[Required work] The expected answer is the set of lines in the data below between the line holding "Какая польза от ураганов? (289, 876)" and the line holding "Сообщения без ответов (242, 179)", inclusive, written out exactly.
___
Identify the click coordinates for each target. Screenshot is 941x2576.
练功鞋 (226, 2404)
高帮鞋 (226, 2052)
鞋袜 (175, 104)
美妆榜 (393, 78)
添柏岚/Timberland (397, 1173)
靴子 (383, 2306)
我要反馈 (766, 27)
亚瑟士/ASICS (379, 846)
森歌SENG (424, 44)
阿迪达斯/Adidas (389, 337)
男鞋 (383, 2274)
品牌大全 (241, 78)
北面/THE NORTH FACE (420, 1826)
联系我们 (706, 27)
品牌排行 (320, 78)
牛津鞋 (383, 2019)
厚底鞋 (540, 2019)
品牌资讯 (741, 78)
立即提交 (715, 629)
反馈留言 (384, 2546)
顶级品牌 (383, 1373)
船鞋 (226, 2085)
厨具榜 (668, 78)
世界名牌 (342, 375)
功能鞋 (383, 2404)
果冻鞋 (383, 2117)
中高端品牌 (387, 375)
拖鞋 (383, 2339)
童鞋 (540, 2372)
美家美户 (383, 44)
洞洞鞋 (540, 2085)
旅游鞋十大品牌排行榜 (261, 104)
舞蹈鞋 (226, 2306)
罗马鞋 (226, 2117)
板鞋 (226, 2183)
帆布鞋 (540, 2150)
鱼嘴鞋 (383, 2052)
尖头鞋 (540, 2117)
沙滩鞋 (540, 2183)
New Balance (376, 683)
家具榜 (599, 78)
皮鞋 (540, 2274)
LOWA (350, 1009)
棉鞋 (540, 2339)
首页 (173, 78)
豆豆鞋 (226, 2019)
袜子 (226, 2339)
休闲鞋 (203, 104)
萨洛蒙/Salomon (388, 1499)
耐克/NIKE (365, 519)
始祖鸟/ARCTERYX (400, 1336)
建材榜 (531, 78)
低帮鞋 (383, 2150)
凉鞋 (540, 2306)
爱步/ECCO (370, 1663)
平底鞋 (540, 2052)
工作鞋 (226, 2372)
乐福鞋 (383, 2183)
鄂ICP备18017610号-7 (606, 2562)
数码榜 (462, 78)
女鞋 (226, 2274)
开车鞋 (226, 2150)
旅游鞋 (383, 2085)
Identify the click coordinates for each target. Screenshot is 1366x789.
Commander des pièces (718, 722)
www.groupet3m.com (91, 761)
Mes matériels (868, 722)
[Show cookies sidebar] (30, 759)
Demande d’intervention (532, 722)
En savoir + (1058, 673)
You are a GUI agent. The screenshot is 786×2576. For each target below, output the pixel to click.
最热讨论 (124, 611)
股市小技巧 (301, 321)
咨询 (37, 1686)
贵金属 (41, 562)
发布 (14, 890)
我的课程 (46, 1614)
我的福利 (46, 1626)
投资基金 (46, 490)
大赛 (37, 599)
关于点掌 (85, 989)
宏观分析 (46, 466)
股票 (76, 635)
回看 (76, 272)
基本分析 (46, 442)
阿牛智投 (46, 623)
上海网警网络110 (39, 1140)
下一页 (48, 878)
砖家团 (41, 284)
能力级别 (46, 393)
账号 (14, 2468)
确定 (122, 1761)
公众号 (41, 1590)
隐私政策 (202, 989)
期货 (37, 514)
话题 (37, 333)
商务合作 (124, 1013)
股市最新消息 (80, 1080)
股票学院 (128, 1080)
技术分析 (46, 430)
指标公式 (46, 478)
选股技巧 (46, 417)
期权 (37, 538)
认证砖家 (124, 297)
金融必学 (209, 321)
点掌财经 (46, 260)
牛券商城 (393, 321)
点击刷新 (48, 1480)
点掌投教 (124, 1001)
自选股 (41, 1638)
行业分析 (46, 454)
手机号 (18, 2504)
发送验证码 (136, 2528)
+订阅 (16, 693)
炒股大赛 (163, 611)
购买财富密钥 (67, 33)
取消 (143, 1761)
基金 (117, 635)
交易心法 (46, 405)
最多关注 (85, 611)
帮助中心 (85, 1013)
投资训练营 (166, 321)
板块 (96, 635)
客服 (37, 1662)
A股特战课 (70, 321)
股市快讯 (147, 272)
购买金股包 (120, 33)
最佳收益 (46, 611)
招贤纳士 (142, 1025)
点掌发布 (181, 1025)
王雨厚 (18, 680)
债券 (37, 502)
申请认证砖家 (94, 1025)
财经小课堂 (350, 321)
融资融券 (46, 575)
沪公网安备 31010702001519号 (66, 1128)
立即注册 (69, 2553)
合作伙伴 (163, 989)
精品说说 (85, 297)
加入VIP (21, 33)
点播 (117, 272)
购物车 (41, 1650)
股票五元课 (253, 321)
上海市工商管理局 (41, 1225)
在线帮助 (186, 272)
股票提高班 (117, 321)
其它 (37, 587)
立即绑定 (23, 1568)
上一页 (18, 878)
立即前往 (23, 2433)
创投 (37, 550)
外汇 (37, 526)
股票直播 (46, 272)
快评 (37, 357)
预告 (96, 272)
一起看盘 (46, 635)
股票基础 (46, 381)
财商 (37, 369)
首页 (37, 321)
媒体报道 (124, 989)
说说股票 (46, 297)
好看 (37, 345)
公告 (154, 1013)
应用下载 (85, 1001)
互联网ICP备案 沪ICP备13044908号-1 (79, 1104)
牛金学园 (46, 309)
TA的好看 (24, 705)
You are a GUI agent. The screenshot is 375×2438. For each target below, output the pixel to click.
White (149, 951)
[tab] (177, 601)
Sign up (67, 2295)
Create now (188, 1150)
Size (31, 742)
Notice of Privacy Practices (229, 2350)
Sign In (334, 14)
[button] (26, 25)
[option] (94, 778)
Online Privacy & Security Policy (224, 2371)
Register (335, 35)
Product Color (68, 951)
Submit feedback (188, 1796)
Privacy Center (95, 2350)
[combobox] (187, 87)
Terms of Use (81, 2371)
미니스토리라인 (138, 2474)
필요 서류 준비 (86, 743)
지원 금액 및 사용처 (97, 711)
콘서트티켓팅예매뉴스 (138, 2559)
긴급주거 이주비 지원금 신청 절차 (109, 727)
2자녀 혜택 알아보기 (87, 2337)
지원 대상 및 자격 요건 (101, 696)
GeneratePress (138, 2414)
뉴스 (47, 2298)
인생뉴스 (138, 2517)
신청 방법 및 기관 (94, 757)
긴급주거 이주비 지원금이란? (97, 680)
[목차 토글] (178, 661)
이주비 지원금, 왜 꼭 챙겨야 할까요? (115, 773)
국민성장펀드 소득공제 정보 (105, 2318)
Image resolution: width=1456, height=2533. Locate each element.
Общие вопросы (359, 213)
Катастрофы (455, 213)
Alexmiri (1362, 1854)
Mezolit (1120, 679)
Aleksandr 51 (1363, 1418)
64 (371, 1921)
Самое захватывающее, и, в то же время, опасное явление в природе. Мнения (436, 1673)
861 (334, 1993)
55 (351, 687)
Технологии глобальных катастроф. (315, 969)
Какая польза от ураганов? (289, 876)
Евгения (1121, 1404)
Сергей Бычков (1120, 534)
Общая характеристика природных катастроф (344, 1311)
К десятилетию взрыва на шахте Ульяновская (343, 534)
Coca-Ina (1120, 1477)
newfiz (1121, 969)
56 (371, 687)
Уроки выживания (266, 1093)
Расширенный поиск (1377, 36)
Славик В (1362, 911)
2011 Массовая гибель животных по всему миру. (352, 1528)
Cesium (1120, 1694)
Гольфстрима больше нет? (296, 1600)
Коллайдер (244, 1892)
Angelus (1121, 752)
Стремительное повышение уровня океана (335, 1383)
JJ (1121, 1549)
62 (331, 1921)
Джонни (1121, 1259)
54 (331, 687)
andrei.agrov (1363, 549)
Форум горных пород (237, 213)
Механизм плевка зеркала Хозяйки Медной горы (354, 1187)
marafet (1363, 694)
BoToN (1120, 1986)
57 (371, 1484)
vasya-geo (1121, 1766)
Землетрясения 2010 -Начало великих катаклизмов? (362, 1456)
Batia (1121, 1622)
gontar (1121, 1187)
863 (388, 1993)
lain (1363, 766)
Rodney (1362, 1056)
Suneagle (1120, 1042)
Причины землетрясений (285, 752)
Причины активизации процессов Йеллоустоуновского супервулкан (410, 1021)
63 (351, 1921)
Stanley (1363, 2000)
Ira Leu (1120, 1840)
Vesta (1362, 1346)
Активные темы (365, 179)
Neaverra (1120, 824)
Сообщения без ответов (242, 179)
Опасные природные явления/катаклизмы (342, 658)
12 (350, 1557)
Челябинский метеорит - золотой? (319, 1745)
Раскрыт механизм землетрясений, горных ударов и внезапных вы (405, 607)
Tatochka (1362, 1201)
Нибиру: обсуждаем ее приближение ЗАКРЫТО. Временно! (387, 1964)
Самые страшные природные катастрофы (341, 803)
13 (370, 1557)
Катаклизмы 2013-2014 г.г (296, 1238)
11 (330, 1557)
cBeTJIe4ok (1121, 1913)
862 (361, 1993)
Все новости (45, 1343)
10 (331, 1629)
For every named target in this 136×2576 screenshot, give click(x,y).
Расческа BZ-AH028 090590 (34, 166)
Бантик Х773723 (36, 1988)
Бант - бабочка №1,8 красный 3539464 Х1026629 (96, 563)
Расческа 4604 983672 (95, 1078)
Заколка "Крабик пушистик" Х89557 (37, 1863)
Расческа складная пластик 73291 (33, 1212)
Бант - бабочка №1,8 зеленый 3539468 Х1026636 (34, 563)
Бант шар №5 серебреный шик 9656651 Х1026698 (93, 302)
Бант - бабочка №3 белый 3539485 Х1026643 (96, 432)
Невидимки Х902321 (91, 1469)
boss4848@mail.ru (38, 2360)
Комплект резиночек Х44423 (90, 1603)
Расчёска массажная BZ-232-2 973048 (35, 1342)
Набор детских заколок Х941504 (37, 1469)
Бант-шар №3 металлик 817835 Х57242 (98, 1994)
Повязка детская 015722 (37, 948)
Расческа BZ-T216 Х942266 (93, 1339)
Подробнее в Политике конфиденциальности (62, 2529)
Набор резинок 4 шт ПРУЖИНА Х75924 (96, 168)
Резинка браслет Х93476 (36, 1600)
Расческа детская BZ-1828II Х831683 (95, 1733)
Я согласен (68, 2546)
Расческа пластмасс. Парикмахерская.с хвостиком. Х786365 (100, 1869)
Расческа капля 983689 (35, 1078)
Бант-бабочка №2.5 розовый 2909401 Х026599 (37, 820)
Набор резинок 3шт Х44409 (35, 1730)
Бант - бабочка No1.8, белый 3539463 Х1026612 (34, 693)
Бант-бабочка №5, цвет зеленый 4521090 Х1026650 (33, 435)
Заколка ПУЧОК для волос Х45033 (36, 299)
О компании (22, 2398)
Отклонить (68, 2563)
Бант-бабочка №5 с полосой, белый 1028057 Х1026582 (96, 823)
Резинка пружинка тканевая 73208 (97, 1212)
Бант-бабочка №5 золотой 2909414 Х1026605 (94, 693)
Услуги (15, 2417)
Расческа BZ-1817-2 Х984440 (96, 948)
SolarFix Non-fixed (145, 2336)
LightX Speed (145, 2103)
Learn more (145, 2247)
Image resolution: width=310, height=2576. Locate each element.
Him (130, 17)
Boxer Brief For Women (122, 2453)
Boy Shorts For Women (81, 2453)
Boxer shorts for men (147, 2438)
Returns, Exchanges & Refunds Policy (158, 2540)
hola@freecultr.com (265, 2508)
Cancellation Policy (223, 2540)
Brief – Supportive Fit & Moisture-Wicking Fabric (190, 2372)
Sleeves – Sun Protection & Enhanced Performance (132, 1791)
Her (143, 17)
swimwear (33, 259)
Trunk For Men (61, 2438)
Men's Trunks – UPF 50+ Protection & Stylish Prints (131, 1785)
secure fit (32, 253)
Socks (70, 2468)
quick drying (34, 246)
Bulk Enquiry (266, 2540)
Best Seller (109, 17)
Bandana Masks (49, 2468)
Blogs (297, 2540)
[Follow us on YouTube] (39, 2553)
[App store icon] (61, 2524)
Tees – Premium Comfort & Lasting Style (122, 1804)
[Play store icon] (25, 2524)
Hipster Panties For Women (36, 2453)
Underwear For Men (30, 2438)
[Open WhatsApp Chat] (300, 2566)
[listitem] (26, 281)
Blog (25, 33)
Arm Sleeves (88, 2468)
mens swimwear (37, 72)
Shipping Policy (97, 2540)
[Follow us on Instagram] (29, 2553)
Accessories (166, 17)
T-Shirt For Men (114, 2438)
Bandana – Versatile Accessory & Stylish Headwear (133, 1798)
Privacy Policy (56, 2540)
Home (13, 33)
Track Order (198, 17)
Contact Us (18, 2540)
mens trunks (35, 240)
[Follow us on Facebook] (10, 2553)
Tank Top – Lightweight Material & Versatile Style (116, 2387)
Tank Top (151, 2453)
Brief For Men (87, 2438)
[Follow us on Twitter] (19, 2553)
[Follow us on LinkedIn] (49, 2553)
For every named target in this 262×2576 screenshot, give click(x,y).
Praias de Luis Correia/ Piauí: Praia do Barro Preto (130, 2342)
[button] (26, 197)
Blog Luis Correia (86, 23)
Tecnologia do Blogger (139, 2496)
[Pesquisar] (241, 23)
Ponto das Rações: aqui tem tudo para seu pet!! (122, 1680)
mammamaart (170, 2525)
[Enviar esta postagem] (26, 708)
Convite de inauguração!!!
___
[Written answer]
Какая польза от ураганов? (289, 876)
Евгения (1121, 1404)
Сергей Бычков (1120, 534)
Общая характеристика природных катастроф (344, 1311)
К десятилетию взрыва на шахте Ульяновская (343, 534)
Coca-Ina (1120, 1477)
newfiz (1121, 969)
56 (371, 687)
Уроки выживания (266, 1093)
Расширенный поиск (1377, 36)
Славик В (1362, 911)
2011 Массовая гибель животных по всему миру. (352, 1528)
Cesium (1120, 1694)
Гольфстрима больше нет? (296, 1600)
Коллайдер (244, 1892)
Angelus (1121, 752)
Стремительное повышение уровня океана (335, 1383)
JJ (1121, 1549)
62 (331, 1921)
Джонни (1121, 1259)
54 (331, 687)
andrei.agrov (1363, 549)
Форум горных пород (237, 213)
Механизм плевка зеркала Хозяйки Медной горы (354, 1187)
marafet (1363, 694)
BoToN (1120, 1986)
57 (371, 1484)
vasya-geo (1121, 1766)
Землетрясения 2010 -Начало великих катаклизмов? (362, 1456)
Batia (1121, 1622)
gontar (1121, 1187)
863 (388, 1993)
lain (1363, 766)
Rodney (1362, 1056)
Suneagle (1120, 1042)
Причины землетрясений (285, 752)
Причины активизации процессов Йеллоустоуновского супервулкан (410, 1021)
63 (351, 1921)
Stanley (1363, 2000)
Ira Leu (1120, 1840)
Vesta (1362, 1346)
Активные темы (365, 179)
Neaverra (1120, 824)
Сообщения без ответов (242, 179)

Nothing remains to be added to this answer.